In the primary response, the immune response detected is generally IgM, which in some instances may be the only class of immunoglobulin that is made. If production of IgG antibody ensues, its appearance is generally accompanied by a rapid cessation of production of IgM.

2. Secondary response

Although production of antibody after a priming contact with antigen may cease entirely within a few weeks, the immunized individual is left with a cellular memory of this contact. This memory becomes apparent when a response is triggered by a second injection of the same antigen. After the second injection, the lag phase is considerably shorter and antibody may appear in less than half the time required for the primary response. The production of antibody is much greater, and higher concentrations of antibody are detectable in the serum. The production of antibody may also continue for a longer period, with persistent levels remaining in serum months, or even years later.

There is a marked change in the type and quality of antibody produced in the secondary response. There is a shift in class response known as class switching, with IgG antibodies appearing in higher concentrations, and with greater persistence, than accompanied by the appearance of IgA and IgE. In addition, affinity maturation occurs, such that the average affinity (binding constant) of the antibodies for the antigen increases as the secondary response develops. The driving force for this increase in affinity may be a selection process during which B cells compete with free antibody to capture a decreasing amount of antigen. Thus, only those B–cell clones with high affinity Ig receptors on their surfaces will bind enough antigens to ensure that the B cells are triggered to differentiate into plasma cells. These plasma cells, which arise from preferentially selected B cells, synthesize this antibody with high affinity for antigen.
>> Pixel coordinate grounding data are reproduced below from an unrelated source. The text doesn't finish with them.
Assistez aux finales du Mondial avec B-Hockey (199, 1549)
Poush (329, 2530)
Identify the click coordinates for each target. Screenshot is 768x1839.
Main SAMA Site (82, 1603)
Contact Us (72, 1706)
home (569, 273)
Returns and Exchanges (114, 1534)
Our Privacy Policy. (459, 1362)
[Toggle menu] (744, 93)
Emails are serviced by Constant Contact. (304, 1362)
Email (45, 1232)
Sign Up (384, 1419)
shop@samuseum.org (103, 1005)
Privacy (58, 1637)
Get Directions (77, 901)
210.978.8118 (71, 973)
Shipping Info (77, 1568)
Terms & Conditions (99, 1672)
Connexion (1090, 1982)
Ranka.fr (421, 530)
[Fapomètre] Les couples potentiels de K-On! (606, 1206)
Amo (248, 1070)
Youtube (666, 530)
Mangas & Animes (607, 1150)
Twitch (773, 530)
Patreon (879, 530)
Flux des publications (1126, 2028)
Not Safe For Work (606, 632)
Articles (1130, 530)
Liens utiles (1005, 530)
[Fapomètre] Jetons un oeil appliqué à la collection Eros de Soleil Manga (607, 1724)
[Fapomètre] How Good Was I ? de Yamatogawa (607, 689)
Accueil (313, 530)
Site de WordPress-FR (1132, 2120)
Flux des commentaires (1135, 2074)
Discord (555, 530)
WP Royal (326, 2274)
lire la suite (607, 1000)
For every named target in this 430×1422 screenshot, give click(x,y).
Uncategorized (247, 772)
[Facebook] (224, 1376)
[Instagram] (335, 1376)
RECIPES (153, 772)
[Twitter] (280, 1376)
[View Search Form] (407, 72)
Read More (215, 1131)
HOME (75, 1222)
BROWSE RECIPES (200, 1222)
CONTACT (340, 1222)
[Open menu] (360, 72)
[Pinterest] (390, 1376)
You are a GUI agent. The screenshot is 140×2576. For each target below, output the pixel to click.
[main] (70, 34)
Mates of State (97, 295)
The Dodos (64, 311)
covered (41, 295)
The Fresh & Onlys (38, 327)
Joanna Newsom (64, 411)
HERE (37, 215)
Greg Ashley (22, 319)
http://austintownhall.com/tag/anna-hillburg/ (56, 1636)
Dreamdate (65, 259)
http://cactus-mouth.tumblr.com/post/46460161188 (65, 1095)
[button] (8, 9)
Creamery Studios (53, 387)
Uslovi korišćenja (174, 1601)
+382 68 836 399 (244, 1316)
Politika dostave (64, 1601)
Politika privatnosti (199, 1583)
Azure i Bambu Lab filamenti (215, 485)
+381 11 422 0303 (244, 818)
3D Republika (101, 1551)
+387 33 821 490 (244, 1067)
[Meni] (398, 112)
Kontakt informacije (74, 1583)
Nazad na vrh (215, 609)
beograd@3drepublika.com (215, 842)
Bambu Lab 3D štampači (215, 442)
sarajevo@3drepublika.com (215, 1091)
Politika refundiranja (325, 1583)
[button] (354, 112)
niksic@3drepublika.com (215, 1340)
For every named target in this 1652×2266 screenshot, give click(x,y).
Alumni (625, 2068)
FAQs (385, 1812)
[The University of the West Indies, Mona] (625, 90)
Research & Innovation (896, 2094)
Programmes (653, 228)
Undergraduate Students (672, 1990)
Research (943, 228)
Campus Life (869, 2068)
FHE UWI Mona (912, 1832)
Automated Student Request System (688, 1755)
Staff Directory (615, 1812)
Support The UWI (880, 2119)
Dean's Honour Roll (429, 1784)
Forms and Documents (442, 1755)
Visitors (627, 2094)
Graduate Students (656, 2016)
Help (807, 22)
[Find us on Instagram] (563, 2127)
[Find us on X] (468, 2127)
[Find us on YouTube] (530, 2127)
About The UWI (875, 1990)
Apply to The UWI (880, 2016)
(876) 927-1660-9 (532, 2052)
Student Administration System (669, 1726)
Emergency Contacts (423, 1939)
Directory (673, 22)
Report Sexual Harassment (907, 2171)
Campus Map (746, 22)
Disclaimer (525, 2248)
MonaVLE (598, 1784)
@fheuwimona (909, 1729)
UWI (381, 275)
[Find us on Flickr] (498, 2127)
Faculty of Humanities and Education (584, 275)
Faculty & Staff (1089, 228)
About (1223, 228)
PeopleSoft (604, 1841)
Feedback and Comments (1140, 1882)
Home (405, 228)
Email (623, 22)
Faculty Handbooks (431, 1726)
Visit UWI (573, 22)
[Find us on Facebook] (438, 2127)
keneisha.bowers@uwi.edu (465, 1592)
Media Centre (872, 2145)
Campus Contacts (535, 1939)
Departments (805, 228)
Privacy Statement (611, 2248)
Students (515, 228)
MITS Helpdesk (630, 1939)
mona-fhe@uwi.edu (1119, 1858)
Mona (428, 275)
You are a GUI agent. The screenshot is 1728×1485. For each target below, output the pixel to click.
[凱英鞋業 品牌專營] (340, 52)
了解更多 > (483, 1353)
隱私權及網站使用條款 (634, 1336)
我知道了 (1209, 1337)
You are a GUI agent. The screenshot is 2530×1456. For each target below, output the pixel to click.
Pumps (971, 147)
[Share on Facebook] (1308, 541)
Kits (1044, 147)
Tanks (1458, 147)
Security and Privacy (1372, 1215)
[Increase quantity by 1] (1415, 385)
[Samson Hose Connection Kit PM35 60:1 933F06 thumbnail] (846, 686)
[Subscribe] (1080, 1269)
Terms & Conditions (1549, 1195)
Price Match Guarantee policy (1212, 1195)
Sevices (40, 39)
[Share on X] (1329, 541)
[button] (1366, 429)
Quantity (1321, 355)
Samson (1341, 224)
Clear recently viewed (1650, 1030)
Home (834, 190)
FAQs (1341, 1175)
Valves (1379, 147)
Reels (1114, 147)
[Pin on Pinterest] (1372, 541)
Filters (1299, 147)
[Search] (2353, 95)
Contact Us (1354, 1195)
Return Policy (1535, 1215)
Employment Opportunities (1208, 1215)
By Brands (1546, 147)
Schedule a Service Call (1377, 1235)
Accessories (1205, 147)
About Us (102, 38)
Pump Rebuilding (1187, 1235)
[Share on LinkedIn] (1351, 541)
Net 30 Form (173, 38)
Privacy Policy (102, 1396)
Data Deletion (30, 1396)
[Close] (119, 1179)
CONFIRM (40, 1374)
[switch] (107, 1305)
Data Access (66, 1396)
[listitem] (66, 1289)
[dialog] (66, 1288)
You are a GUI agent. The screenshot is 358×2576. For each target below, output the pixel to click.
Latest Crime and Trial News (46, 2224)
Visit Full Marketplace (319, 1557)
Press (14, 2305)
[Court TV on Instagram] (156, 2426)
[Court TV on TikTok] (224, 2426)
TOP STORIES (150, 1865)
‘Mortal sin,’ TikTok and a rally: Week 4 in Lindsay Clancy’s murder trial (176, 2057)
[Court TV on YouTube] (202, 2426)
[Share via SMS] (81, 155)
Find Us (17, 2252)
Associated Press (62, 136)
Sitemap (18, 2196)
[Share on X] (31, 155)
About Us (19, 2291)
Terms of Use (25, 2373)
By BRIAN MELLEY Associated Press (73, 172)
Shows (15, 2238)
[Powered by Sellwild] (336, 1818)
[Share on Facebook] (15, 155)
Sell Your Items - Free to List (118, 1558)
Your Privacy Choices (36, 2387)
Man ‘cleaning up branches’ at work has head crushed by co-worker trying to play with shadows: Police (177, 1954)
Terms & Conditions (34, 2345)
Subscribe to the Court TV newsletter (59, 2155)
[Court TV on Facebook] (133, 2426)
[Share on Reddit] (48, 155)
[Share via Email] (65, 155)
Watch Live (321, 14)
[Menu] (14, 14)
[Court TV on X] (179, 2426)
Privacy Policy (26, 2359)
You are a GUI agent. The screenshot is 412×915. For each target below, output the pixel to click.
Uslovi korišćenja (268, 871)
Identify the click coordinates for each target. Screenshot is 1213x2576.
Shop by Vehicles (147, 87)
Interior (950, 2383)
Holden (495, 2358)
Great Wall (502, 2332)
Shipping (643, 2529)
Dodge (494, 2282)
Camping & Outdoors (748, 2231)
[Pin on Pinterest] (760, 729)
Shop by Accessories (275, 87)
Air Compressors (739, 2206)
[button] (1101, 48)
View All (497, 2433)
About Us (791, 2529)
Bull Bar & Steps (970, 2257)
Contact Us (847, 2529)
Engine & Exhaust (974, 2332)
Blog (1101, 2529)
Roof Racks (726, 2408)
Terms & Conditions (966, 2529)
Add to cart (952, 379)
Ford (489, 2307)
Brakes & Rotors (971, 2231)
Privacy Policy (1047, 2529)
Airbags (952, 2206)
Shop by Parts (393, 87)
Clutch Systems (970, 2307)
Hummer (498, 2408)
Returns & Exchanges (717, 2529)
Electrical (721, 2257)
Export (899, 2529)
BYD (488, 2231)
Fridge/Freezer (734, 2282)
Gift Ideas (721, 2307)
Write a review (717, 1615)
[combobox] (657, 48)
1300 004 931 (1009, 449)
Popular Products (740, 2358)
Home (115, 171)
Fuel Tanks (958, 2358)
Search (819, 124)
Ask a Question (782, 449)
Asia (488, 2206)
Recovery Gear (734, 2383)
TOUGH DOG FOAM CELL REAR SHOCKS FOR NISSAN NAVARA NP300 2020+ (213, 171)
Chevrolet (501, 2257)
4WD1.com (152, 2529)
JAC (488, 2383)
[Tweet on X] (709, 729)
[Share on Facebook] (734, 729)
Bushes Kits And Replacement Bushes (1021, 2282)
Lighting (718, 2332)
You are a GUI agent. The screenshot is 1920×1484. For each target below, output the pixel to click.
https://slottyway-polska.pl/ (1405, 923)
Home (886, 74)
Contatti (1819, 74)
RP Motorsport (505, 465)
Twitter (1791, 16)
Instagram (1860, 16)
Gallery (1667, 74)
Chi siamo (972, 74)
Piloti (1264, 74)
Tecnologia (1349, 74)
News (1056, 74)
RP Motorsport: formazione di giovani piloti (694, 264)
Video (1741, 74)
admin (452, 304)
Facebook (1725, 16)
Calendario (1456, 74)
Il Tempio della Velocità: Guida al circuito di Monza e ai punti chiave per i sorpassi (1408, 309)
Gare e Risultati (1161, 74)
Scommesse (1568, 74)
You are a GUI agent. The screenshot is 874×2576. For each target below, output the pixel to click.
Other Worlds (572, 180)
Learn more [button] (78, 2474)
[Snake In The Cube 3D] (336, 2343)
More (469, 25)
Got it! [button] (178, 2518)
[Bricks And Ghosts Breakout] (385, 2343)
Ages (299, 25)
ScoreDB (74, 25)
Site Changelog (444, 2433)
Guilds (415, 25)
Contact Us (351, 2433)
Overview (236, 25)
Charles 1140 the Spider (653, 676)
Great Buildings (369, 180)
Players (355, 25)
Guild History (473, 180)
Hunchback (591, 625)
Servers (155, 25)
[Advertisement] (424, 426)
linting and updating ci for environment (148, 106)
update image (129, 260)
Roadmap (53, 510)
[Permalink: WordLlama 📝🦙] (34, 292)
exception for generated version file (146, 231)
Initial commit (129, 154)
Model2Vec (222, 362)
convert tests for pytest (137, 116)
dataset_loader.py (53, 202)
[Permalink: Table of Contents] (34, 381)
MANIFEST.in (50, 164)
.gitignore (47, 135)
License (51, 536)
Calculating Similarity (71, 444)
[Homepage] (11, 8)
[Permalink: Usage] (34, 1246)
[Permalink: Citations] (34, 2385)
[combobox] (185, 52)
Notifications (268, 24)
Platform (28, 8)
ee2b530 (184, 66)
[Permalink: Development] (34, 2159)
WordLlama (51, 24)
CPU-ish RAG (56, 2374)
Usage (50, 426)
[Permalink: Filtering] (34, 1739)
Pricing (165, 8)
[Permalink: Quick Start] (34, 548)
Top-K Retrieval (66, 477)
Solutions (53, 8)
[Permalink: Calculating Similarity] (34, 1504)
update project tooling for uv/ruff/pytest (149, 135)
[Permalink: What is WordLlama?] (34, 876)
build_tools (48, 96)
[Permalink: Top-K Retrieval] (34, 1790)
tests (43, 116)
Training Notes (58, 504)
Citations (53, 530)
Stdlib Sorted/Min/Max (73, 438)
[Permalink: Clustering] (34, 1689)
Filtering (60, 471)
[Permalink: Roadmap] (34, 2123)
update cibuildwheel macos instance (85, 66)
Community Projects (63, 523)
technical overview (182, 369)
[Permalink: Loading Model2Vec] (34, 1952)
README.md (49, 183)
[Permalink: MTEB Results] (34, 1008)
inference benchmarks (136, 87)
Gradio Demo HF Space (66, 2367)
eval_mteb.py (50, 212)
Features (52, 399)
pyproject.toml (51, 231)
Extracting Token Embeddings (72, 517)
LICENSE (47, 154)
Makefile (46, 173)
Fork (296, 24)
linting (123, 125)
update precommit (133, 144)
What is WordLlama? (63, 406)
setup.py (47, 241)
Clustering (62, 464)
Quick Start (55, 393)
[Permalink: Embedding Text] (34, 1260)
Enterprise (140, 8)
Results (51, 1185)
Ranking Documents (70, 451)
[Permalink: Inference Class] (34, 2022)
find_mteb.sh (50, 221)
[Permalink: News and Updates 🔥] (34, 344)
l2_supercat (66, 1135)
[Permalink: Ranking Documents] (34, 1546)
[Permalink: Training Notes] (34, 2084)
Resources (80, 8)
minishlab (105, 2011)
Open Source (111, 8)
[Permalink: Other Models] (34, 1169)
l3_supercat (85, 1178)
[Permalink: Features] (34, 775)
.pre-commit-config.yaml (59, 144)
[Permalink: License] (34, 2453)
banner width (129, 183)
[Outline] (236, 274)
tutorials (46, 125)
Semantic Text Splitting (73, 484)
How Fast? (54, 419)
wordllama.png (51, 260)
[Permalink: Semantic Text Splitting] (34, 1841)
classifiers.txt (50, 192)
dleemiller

The capacity to make a secondary or anamnestic (memory) response may persist for a long time (years in humans), and it provides an obvious selective advantage for an individual that survives the first contact with an invading pathogen. Establishment of this memory for generating a specific response is, of course, the purpose of public health immunization program.

The Immunoglobulin Superfamily

The shared structural features of immunoglobulin heavy and light chains which include the immunoglobulin–fold domains are also seen in a large number of proteins. Most of these have been found to be membrane–bound glycoproteins. Because of this structural similarity, these proteins are classified as members of the immunoglobulin superfamily. The redundant structural characteristic seen in these proteins suggests that the genes that encode them arose from a common primordial gene – on that generated the basic domain structure. Duplication and subsequent divergence of this primordial gene would explain the existence of the large number of membrane proteins that possess one or more regions homologous to the immunoglobulin–fold domain. Genetic and functional analyses of these immunoglobulin superfamily proteins have indicated that these genes have evolved independently, since they do not share genetic linkage or function.